Patients and advocates who have been able to utilize Home Dialysis in the past are also voicing their support. 


         “In 2001, I was fortunate to be offered home hemodialysis soon after I crashed into End Stage Kidney Disease (ESKD),” said Erich Ditschman, an NKF volunteer from Michigan.  “Home dialysis gives me the energy and health to be a better husband, father, and friend. Many of the patients on in-center dialysis may not know home dialysis exists or have not been given the opportunity to use it. Once passed and signed, this legislation will help to make home dialysis much more accessible, especially to rural patients. It will save lives and help many ESKD patients to flourish.” 

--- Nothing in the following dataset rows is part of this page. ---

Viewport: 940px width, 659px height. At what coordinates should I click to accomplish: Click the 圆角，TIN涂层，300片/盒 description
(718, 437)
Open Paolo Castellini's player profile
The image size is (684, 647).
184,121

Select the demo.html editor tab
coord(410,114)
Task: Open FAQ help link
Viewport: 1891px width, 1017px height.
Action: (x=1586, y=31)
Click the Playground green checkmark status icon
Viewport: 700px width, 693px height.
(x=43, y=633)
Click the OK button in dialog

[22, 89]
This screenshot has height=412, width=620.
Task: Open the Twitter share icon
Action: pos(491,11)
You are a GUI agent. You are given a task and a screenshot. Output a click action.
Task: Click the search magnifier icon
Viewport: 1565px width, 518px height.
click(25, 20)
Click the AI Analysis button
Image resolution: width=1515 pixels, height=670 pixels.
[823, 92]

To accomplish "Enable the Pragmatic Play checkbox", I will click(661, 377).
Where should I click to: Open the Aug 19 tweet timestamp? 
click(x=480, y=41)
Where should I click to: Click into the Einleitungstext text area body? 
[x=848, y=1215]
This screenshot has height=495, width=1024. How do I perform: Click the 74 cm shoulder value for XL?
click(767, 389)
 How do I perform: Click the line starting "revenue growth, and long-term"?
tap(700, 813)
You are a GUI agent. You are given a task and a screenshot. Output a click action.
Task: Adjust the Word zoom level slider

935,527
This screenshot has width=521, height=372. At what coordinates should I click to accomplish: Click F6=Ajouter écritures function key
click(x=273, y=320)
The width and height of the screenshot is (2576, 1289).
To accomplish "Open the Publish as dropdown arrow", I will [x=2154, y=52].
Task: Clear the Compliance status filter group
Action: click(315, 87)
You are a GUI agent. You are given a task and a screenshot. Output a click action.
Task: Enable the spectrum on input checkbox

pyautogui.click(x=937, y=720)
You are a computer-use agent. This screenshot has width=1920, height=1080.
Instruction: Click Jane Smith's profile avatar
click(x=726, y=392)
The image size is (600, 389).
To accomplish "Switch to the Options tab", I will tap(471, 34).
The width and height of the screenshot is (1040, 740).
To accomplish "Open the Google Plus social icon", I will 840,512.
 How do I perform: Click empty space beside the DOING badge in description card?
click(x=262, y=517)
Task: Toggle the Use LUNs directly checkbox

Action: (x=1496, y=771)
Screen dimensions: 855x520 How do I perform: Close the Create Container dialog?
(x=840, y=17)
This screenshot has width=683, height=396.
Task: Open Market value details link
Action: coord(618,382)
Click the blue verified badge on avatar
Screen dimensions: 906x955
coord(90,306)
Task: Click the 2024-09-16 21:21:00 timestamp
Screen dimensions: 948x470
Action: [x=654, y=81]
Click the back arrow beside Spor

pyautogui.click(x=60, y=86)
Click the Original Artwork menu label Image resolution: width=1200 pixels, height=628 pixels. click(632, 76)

         "I am grateful to Reps. Miller, Strickland, Blumenauer, and Miller Meeks for spearheading this push to make home dialysis more accessible for us,” said Bell Maddux, an NKF advocate from Pennsylvania. “Policies like this make me increasingly optimistic that more kidney patients struggling with dialysis can have a chance to get some of their life back.” 


Additional Resources Bill: Improving Access to Home Dialysis Act 


About Kidney Disease In the United States, more than 37 million adults are estimated to have kidney disease, also known as chronic kidney disease (CKD)—and approximately 90 percent don’t know they have it. About 1 in 3 adults in the U.S. are at risk for kidney disease. Risk factors for kidney disease include: diabetes, high blood pressure, heart disease, obesity, and family history. People of Black or African American, Hispanic or Latino, American Indian or Alaska Native, Asian American, or Native Hawaiian or Other Pacific Islander descent are at increased risk for developing the disease. Black or African American people are about four times as likely as White people to have kidney failure. Hispanics experience kidney failure at about double the rate of White people.